Replacing good assistants are the key to longevity for any coach. Orgeron will be no different. Of course, he’ll have to win enough from the outset for that issue to even come up down the road.

For 2017, I look for the Tigers to just be...better. Not necessarily in a way that’s quantifiable in a win-loss record. They’ll face five SEC road games, plus nine- and ten-win non-conference foes like BYU and Troy, plus a Syracuse team that looks like it could make a bowl in year two under Dino Babers. The margin between 9-3, 10-2 and 11-1 in the regular season will be a tight one. Playoffs or any sort of championship would probably take a couple strokes of luck or a major leap in play from Danny Etling at quarterback. I still believe he’s fine, but I don’t know if fine gets you over that big crimson peak right now.

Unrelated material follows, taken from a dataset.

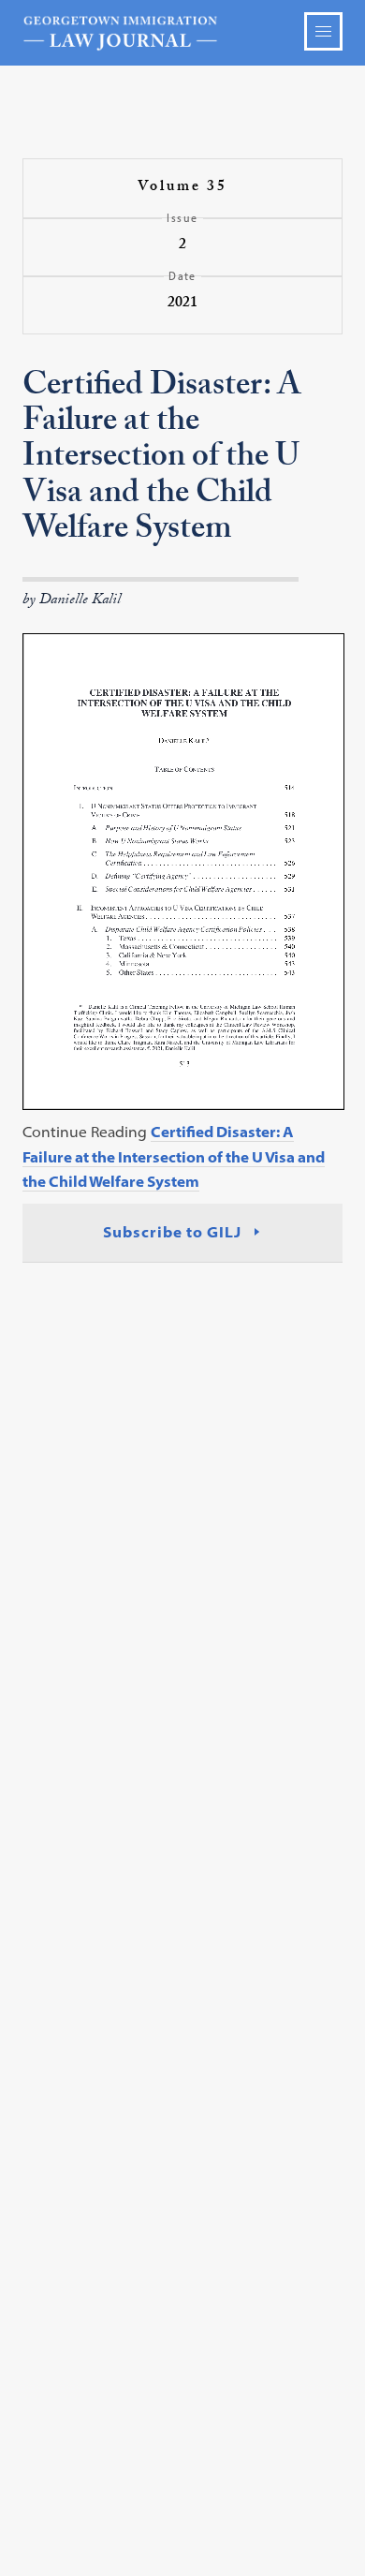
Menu (323, 31)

And that’s still relevant. Right now, LSU plays in the same division as one of the bluest of blue blood programs, with more resources and an infinite will for deploying them, led by one of the greatest coaches of all time, enjoying success at a level that most of the other all-time greats never even touched. For the immediate future, it remains possible for LSU to be one of the five or six best teams in the country and still out of the conference title picture. That’s a reality that LSU fans have to learn to accept before we can ever truly begin to get beyond it.

Getting beyond that will take time. As I’ve discussed before when it comes to recruiting, LSU can make a nice start by trying to keep the Tide out of Louisiana, but overcoming their obvious rock-star appeal, or the network Alabama has built, won’t happen in one year. Right now, LSU is in pretty solid position, early in the process. There are still a lot of dominos waiting to fall in terms of commitments, plus a few current members of this class that will climb in the rankings.

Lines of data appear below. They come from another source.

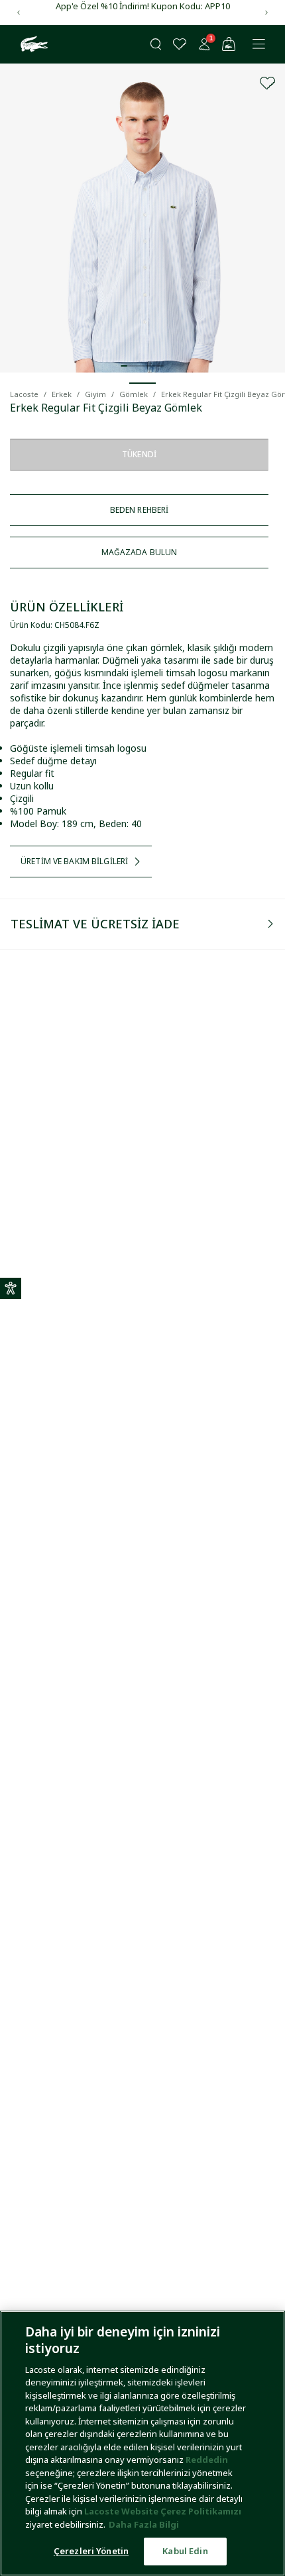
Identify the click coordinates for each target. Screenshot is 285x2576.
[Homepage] (32, 44)
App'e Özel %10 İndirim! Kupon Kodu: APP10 (143, 6)
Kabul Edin (184, 2551)
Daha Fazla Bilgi (144, 2524)
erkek (62, 394)
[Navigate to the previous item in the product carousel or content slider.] (18, 12)
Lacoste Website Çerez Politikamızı (162, 2511)
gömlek (133, 394)
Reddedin (207, 2459)
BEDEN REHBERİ (139, 509)
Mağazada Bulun (139, 552)
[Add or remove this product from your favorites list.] (268, 83)
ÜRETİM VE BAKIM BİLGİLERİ (74, 861)
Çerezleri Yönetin (91, 2551)
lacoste (24, 394)
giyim (95, 394)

Another off-field concern, in the big-picture sense, will be the continuing diversification of revenue for LSU. It’s a necessity in the state’s current fiscal environment — yes, the athletic department receives no state funds, but it’s presently tasked with helping to cover that hole for the university, and that’s no small drain — and in the current business environment with regards to the recent upheaval at ESPN, which owns the SEC Network. Things like the proposed beer garden are a start, but you have to wonder what else is out there for LSU in terms of licensing or branding opportunities. The content-based marketing model employed by a company like Vox Media may very well be on its way to college athletics department websites soon as well. Joe Alleva has always been skeptical as to whether the SEC Network’s current returns will sustain. If they don’t, it will be interesting to see how programs seek out revenue streams beyond the basics that programs have been used to.

A lot can happen in five years. Hell, this site alone is a different place than it was in the spring of 2012. There are a lot of dominos stacked up in the college football: more conference realignment, the evolving revenue model and a regulatory and labor model that just may not be sustainable. How they fall will be one of the more interesting games that we’ve ever watched.